#### Your goal:
Edit the lines from the line with "Image resolution: width=928" up to and including the line with "pyautogui.click(x=247, y=32)" so that "radio button" becomes "option button", and give back only those lines with nothing else changed.

#### Exercise input:

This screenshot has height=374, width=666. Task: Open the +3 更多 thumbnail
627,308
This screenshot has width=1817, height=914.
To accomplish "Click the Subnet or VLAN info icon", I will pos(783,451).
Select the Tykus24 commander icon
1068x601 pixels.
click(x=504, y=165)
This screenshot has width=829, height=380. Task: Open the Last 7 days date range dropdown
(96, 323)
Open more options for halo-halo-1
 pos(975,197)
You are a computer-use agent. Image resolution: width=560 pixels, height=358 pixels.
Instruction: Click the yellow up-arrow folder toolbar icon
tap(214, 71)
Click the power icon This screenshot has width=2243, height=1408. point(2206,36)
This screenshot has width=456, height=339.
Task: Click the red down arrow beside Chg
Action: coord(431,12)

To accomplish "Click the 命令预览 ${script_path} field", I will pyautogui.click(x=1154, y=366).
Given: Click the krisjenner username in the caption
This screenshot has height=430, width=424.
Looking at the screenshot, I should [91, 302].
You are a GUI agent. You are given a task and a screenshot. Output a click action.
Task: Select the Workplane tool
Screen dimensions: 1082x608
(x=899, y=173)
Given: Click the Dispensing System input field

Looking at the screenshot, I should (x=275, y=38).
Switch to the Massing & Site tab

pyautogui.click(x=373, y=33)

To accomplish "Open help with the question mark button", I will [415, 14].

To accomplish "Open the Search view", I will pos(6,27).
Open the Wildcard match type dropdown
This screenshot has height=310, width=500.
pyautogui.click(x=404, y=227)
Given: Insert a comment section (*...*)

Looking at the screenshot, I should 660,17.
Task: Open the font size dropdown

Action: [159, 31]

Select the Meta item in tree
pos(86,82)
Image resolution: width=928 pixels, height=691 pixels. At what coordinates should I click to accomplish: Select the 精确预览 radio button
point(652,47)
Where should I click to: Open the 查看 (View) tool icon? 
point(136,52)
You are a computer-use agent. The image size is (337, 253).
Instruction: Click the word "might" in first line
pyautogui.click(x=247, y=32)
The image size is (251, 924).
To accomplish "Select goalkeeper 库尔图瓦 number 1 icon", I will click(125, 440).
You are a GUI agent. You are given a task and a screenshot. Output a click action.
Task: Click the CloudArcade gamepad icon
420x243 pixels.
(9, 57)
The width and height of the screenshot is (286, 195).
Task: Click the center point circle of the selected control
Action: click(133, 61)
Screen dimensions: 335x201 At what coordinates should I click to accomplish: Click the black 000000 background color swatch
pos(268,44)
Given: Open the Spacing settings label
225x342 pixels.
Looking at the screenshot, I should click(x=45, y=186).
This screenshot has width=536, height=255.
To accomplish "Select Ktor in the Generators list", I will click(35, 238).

#### Solution to this exercise:
Image resolution: width=928 pixels, height=691 pixels. At what coordinates should I click to accomplish: Select the 精确预览 option button
point(652,47)
Where should I click to: Open the 查看 (View) tool icon? 
point(136,52)
You are a computer-use agent. The image size is (337, 253).
Instruction: Click the word "might" in first line
pyautogui.click(x=247, y=32)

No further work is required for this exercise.